RECORDS SHOWN —
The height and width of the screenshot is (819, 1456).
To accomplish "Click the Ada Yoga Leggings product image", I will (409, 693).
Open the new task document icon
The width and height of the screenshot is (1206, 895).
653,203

YOUR TASK — Put every line of the items above into a Markdown table with two columns, Row and Line. Number the rows in order and leave out any blank lines.

RESULT BELOW —
| Row | Line |
|---|---|
| 1 | The height and width of the screenshot is (819, 1456). |
| 2 | To accomplish "Click the Ada Yoga Leggings product image", I will (409, 693). |
| 3 | Open the new task document icon |
| 4 | The width and height of the screenshot is (1206, 895). |
| 5 | 653,203 |